Melbourne, meet Meg, Joan, Millie and Alice.
The four gigantic tunnel-boring machines that will be put to work beneath the CBD this year have been named after "groundbreaking women" following a public naming competition which garnered 1100 suggestions.
The first of them, named in honour of former Labor premier Joan Kirner, was on site at Arden station in North Melbourne on Tuesday, wrapped in plastic and ready to be assembled.
Three other machines are being shipped from overseas and are due here soon.
They have been named after Meg Lanning, captain of the Australian women's cricket team; Millie Peacock, Victoria's first woman MP; and Alice Appleford, who won the military Medal for Gallantry in World War One.
Lanning was at the Arden construction site where one of five new underground railway stations are being built, to inspect the first machine on Tuesday.

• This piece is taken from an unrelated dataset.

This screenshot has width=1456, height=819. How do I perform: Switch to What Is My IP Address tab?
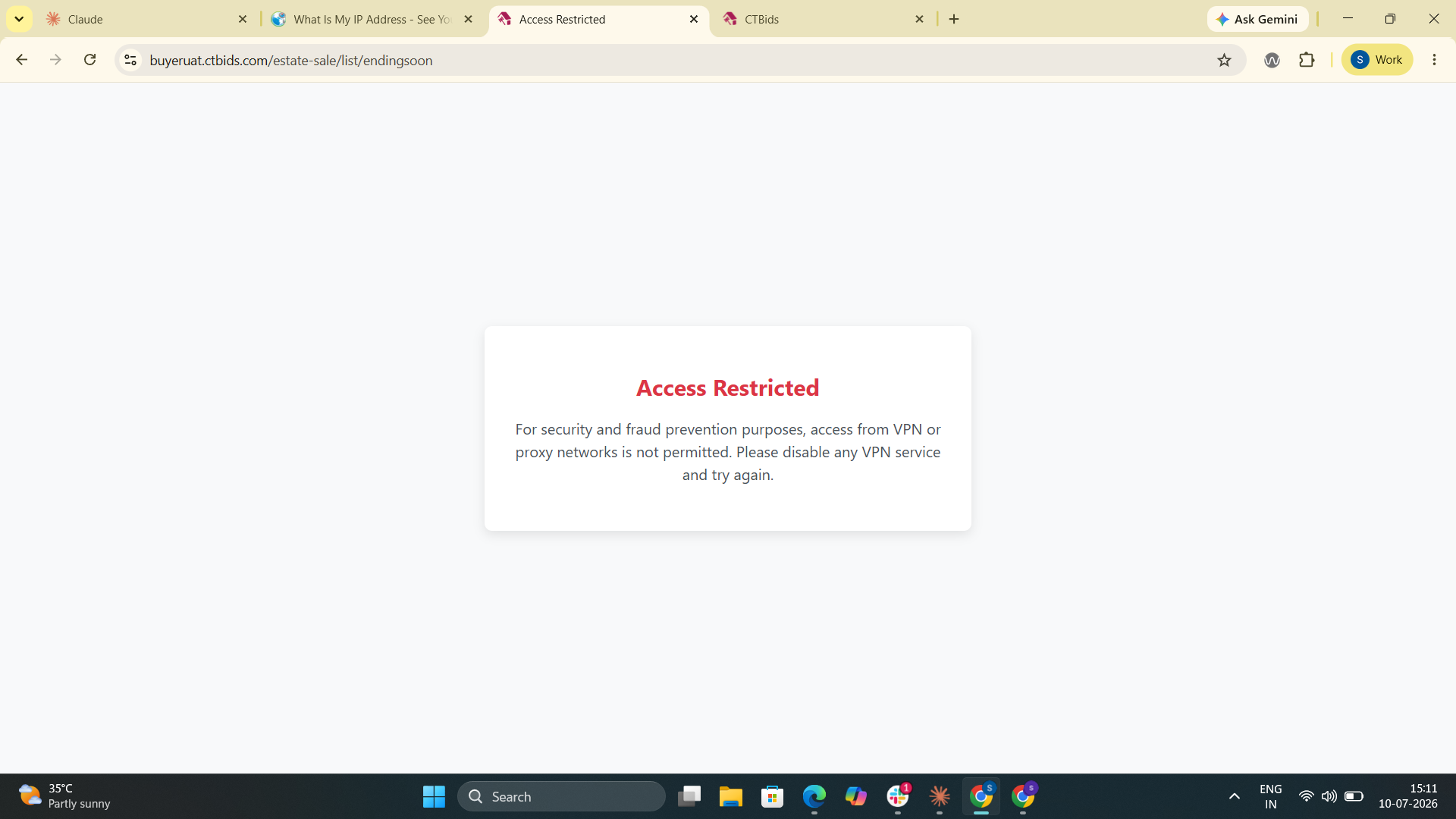[x=372, y=19]
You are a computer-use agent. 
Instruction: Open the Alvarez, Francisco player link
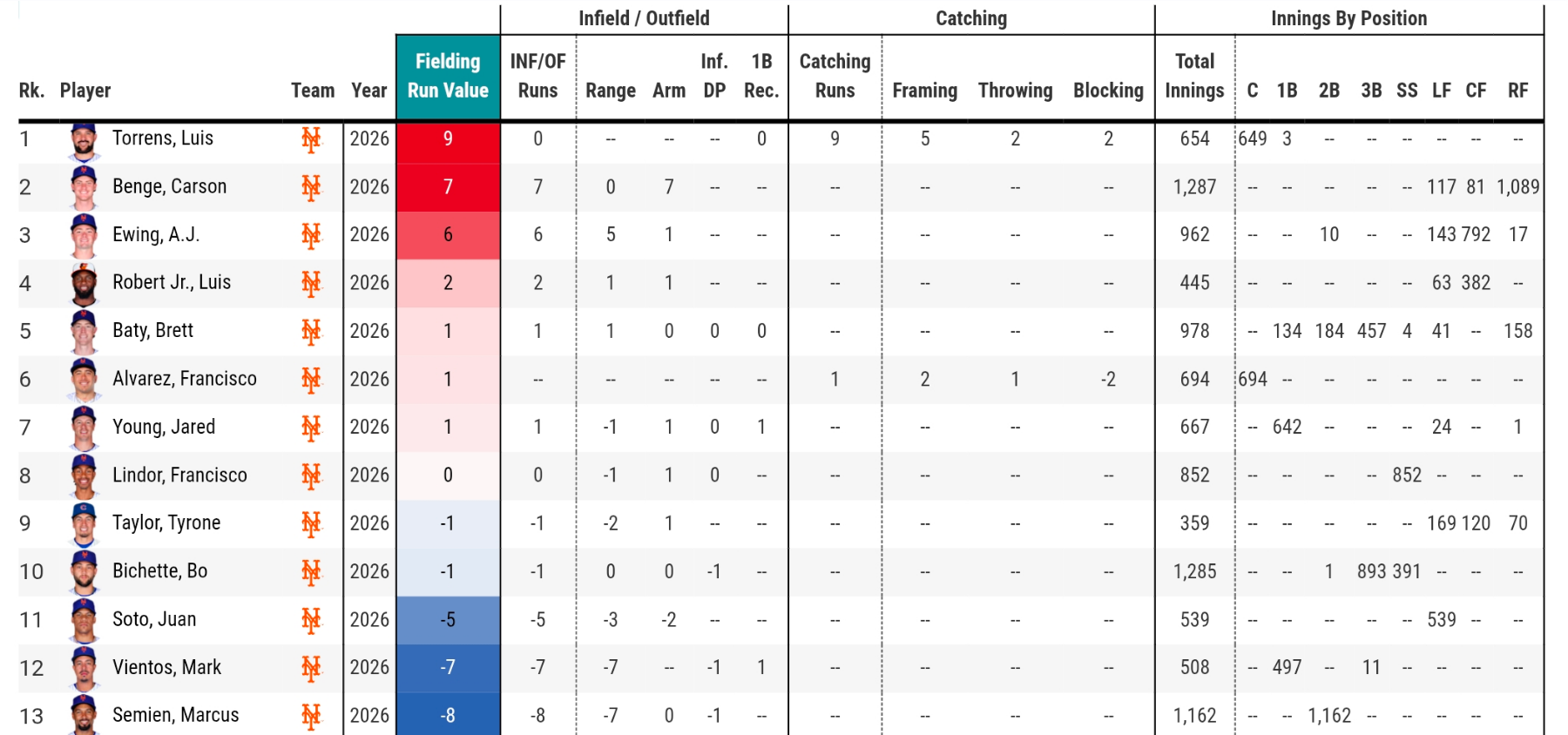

She said it was a huge honour to have one of the machines named after her.
"Melbourne is one of the sporting capitals of the world and there are a lot of events coming up, so this infrastructure is certainly going to help with the fans being able to access all the sport that's in Melbourne," Lanning said.
She admitted she was unaware of the tradition of naming tunnel-boring machines after women until she got a phone call informing her that one was set to bear her name.
The tradition reportedly dates back to the 1500s, when miners and military engineers prayed to Saint Barbara before using explosives.
Tunnelling is not expected to begin until the middle of the year. It will start at the two tunnel portals in South Kensington and South Yarra, and the machines will eventually meet beneath Swanston Street in the CBD.
The $11 billion tunnel is now expected to open in 2025, one year ahead of schedule.
The nine-kilometre twin track rail tunnel will connect the congested Sunbury line in the north-west with the Cranbourne/Pakenham lines in the south-east.
Once it opens, those lines will be removed from the City Loop, freeing up capacity for dozens of extra peak-hour services an hour.